Los ejes temáticos que transcurren en esta novela, se mecen con marcada tensión entre la persecución y la muerte, las guerras y la lucha por la tierra, los enfrentamientos por las ideas y la búsqueda persistente de un paraíso donde viva la paz. Una monja que huye del destierro al que la confina el presidente Mosquera, un arquitecto francés que llega a la construcción del Capitolio Nacional huyendo de las posibles catástrofes después de la caída de Napoleón y un colono que funda pueblos y al que le cobran sus creencias con el asesinato, son los protagonistas de la obra.

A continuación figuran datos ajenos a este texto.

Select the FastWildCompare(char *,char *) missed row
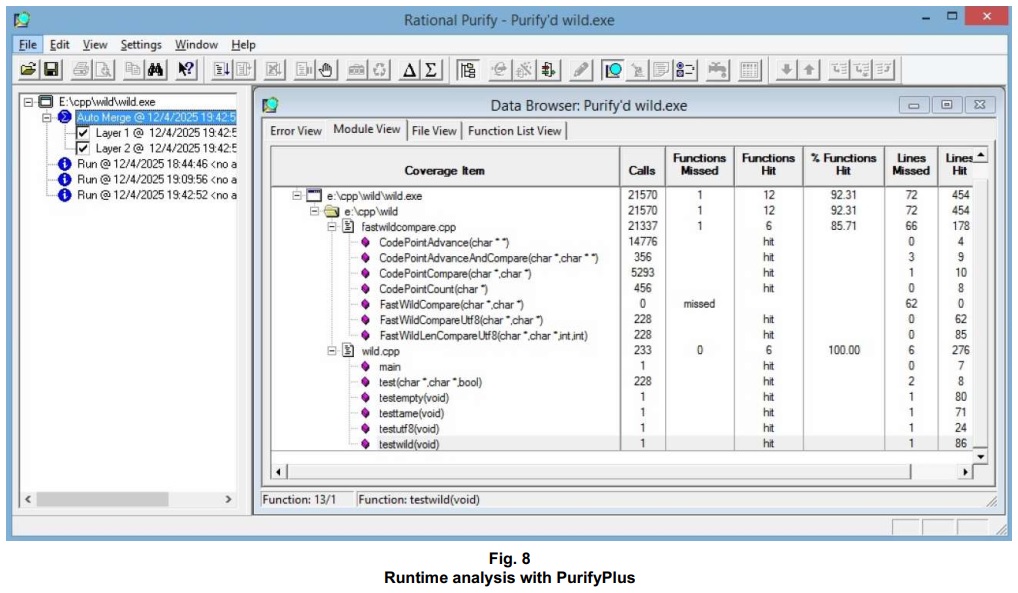 click(450, 304)
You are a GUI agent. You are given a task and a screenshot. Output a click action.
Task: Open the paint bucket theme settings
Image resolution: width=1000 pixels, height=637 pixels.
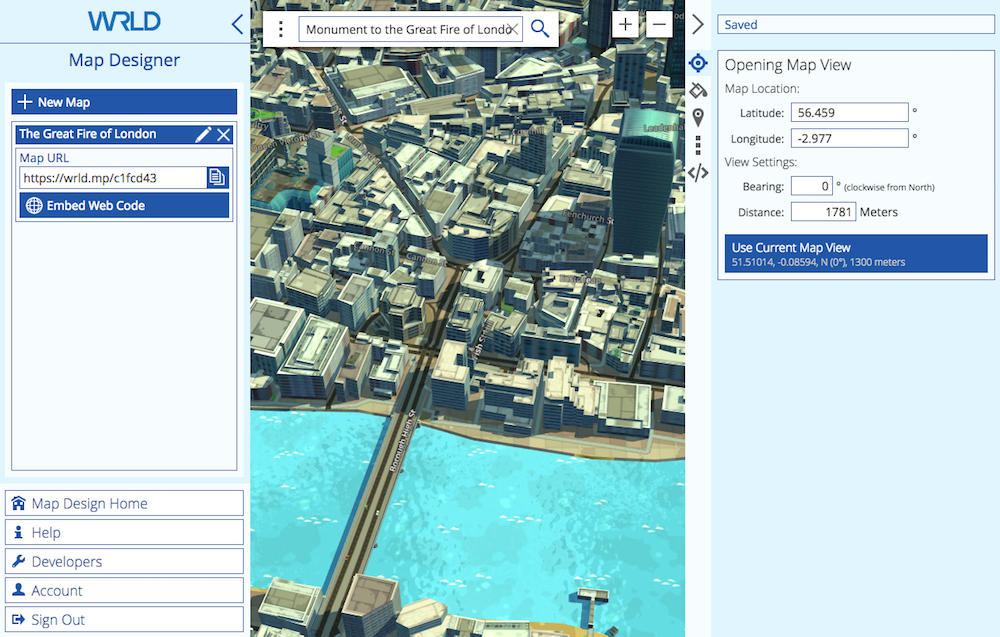(698, 91)
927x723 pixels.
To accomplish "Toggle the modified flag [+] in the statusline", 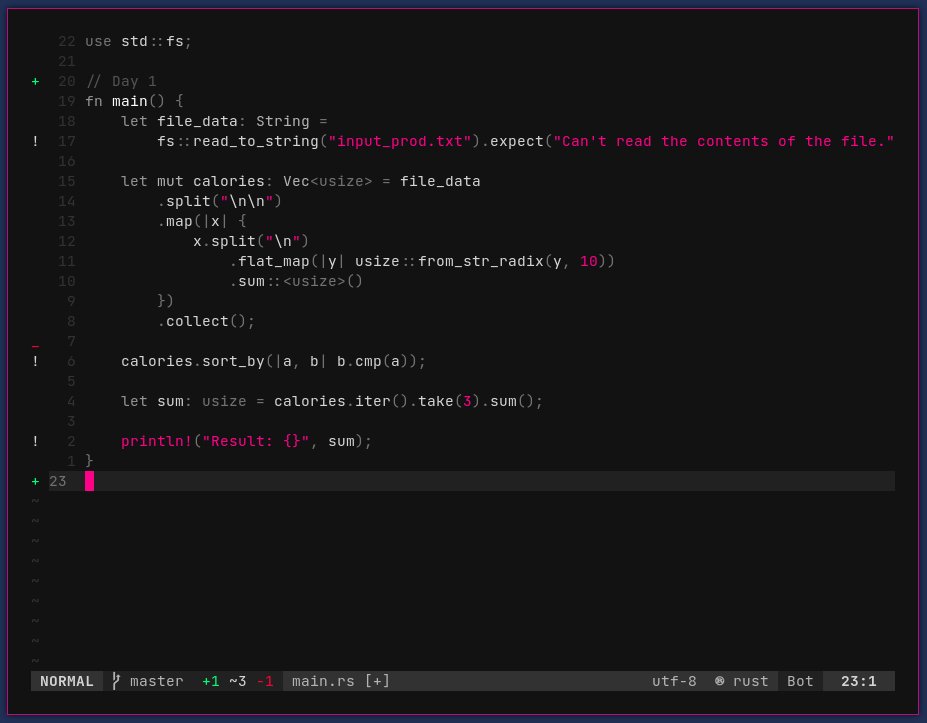I will (x=375, y=681).
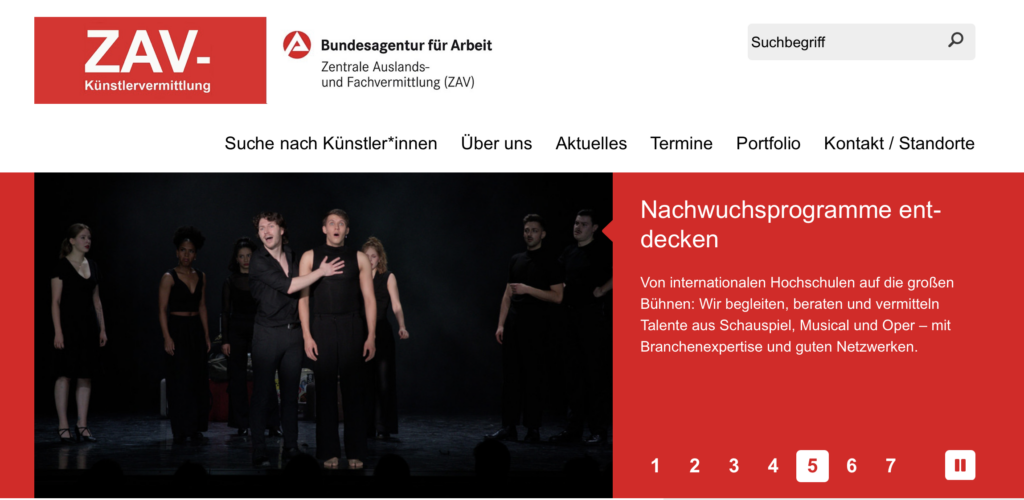Screen dimensions: 1024x500
Task: Click the stage performance slide image
Action: pyautogui.click(x=323, y=335)
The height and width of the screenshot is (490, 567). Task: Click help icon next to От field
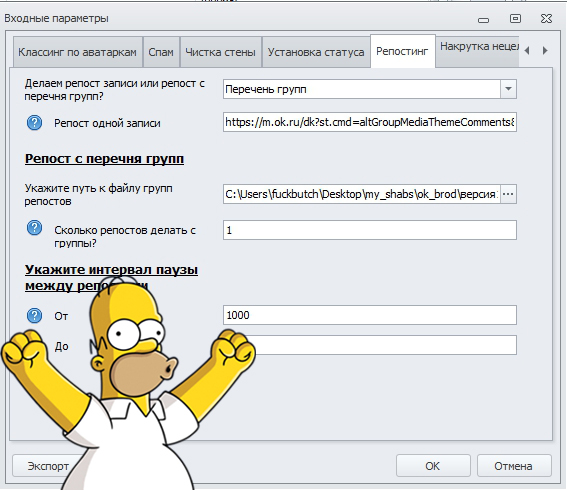click(34, 315)
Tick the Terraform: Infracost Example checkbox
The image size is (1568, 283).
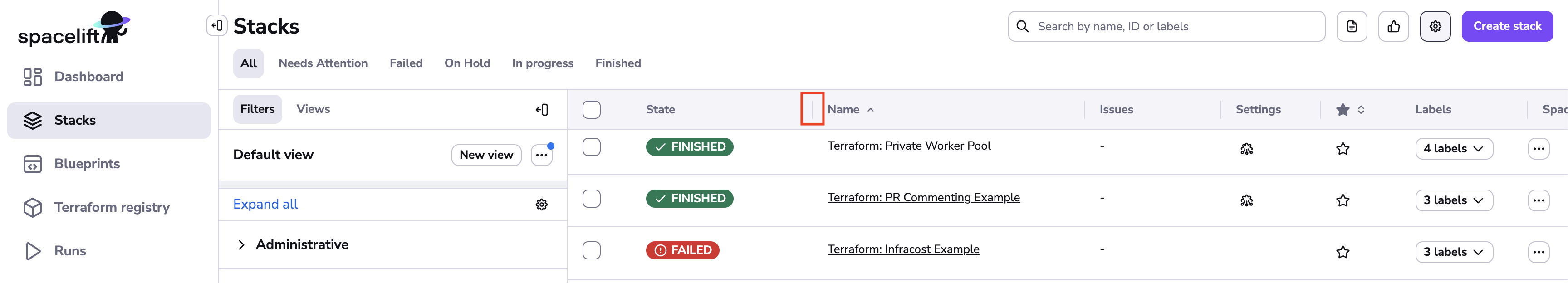point(591,250)
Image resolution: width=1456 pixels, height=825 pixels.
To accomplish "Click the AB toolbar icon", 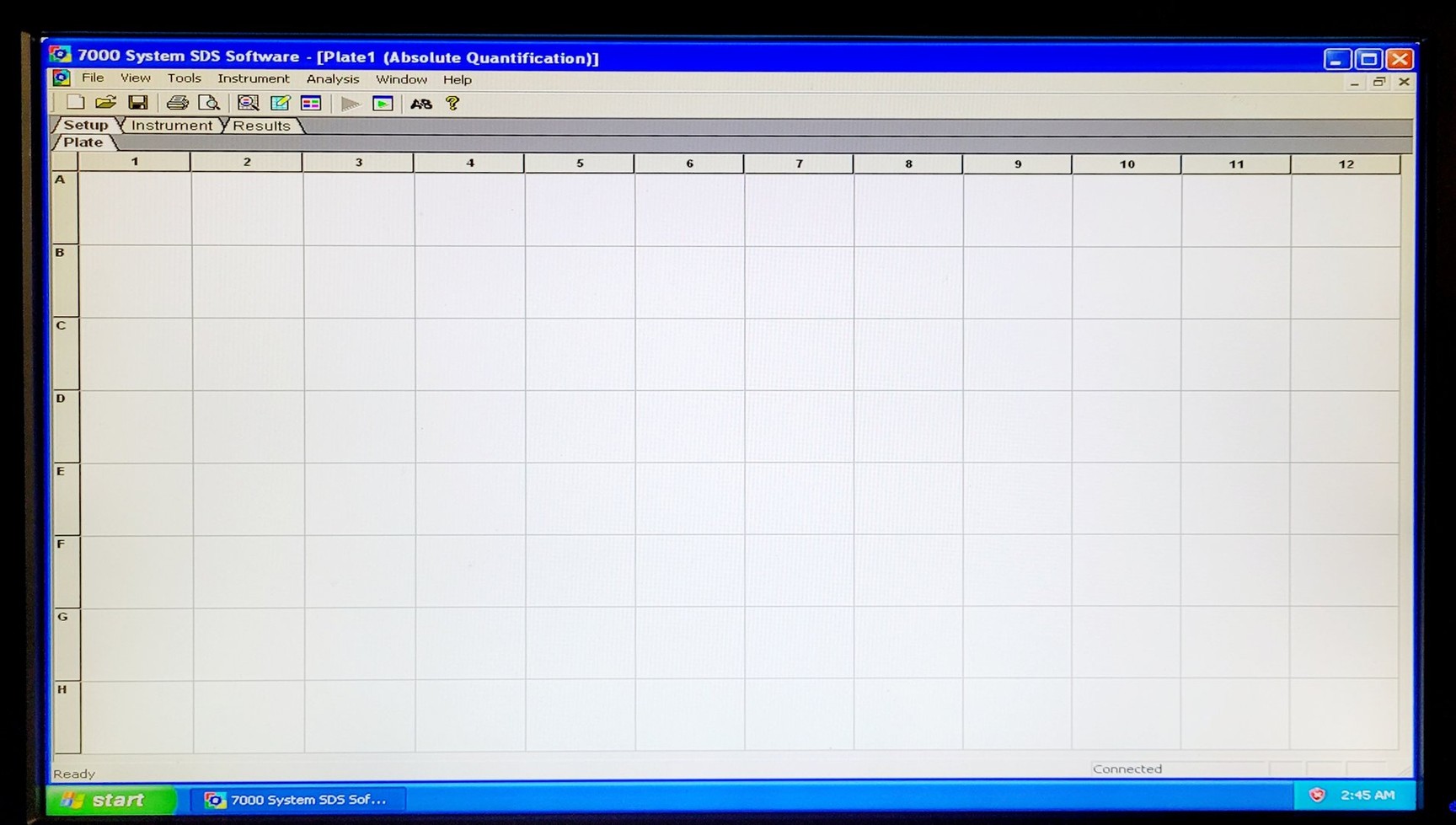I will point(420,104).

Si los menciono, allí están Mercedes González, Desirè Angee y el general Isidro Parra que cruzan sus destinos al calor de las guerras sucesivas del siglo XIX. La monja vestida de civil enfrenta la más terrible de sus batallas que era consigo misma tambaleante entre la castidad y el placer, el infierno anunciado por violar sus creencias y el cielo que le ofrecía la circunstancia de descubrir su cuerpo y sus sentidos. Precisamente el ciudadano francés ateo Desirè Angee encarna su tentación y su tortura, su salvación y su nunca antes soñado estado de la libertad y el amor. El general Isidro Parra, liberal íntegro, encarnó el diverso ejercicio de espiritista, empresario, minero, traductor, educador, pionero de la industria del café, guerrero de atinados aciertos y estratega, agricultor enamorado de su oficio, fundador de un pueblo próspero y culto y en esencia, el de un humanista. Se trata de un retrato íntimo y apasionante alrededor de seres excepcionales. Es mi homenaje desde lo literario a esta población que llena mi espíritu de orgullo.